Library for TLC5940 16-channel PWM chip

I'm trying to tidy up the library and I keep running into this weird bug with Tlc.update() where the grayscale data is only occasionally latched:

First an explanation of the serial interface

         _   _   _   _   _ 
GSCLK  _| |_| |_| |_| |_| |_ ... (x4095) 
                                                  ___
BLANK ___________________________________________|   |___
                                                   _
XLAT _____________________________________________| |_____

SIN / SCLK (shifting data in for
           next cycle after BLANK)

Here's how the code currently works:

  1. GSCLK is run off TIMER2 in fast PWM mode
  2. BLANK and XLAT are run off TIMER1 in fast PWM mode
    a. BLANK pulse width is OCR1B = 1
    b. XLAT pulse width is OCR1A = 0 This works perfectly, XLAT is inside the BLANK pulse (0 is the shortest pulse width)
    c. XLAT is not usually pulsing; the compare output bits, COM1A1 and COM1A0, are set to normal port operation (0, 0)
  3. When Tlc.update() is called:
    a. check _needXLAT to see if we are still waiting on a previous Tlc.update() to latch, return 1 if we are
    b. shift in the data
    c. set _needXLAT = 1
    d. enable the XLAT compare output to give us a pulse at the end of the current grayscale cycle: COM1A1 = 1, COM1A0 = 0 (non-inverting mode)
    e. enable the output compare A match interrupt, OCIE1A = 1
    What should happen at this point but doesn't:
  4. XLAT (OC1A) is pulsed at the end of the current grayscale cycle like the diagram above
  5. the OC1A output compare match interrupt is generated and executed a few clocks after XLAT should have pulsed
  6. the code in the interrupt turns off the XLAT pulsing (COM1A1 and COM1A0 = 0) and the interrupt is disabled (OCIE1A = 0), and _needXLAT is cleared to 0.
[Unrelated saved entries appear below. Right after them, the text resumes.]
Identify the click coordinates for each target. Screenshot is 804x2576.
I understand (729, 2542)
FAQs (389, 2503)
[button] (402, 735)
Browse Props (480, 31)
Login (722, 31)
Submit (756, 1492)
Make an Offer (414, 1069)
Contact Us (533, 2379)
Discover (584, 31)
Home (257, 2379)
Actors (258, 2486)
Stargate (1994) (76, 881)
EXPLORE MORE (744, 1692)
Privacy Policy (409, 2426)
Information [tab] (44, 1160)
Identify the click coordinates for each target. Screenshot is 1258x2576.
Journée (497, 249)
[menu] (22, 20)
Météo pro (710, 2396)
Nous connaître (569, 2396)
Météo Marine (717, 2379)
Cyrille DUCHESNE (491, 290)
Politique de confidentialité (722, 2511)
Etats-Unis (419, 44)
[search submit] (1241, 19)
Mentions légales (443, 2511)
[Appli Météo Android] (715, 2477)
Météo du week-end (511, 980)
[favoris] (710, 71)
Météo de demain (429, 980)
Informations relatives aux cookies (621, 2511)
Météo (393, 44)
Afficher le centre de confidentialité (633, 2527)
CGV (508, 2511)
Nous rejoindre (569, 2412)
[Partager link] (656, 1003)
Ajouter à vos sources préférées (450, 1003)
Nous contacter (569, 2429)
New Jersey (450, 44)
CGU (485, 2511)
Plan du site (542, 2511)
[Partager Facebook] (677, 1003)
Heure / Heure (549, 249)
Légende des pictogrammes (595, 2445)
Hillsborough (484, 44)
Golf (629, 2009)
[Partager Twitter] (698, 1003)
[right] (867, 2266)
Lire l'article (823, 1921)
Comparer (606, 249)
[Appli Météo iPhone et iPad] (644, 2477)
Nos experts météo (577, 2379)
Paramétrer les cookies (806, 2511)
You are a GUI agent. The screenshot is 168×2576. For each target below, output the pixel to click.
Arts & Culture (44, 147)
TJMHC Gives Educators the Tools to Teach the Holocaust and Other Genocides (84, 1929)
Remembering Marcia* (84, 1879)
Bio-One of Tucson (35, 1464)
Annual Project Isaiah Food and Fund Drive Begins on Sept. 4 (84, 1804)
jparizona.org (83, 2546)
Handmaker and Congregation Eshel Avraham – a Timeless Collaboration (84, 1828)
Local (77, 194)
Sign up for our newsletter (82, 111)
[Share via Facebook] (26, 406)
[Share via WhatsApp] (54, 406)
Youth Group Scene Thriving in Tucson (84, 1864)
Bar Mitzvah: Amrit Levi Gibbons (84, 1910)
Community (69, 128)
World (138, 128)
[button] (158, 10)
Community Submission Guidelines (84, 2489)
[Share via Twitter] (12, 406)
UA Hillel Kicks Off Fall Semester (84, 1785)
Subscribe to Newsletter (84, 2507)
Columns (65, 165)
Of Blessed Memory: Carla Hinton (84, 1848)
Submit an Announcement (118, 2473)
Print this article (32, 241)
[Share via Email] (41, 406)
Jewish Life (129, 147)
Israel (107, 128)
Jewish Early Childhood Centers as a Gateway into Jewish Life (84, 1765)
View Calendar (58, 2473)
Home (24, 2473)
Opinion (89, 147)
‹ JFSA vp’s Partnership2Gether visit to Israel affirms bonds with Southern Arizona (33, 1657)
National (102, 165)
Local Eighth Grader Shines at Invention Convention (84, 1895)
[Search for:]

I know the interrupt is getting called successfully because the _needXLAT is getting cleared, but apparently XLAT isn't actually pulsing. I worked around this by waiting two interrupts before I clear _needXLAT and COM1A1 / COM1A0, but Arduino 0012 seems to have broken this. I can wait 10 interrupts and the same problem still occurs. I've also tried increasing the pulse width for BLANK and XLAT to no avail. Ugh!!!!!

Regardless, I would like to use TIMER1 to generate the XLAT pulses so that they're always within the BLANK pulse (as opposed to toggling the pin manually in an interrupt generated by blank: this would put the pulse a few clocks after the blank pulse). Does anyone with experience with the timers know what I'm doing wrong?

The relevant code is in resetTimers(), update() and the ISR. ( the latest version is TLC5940LEDv005_.zip)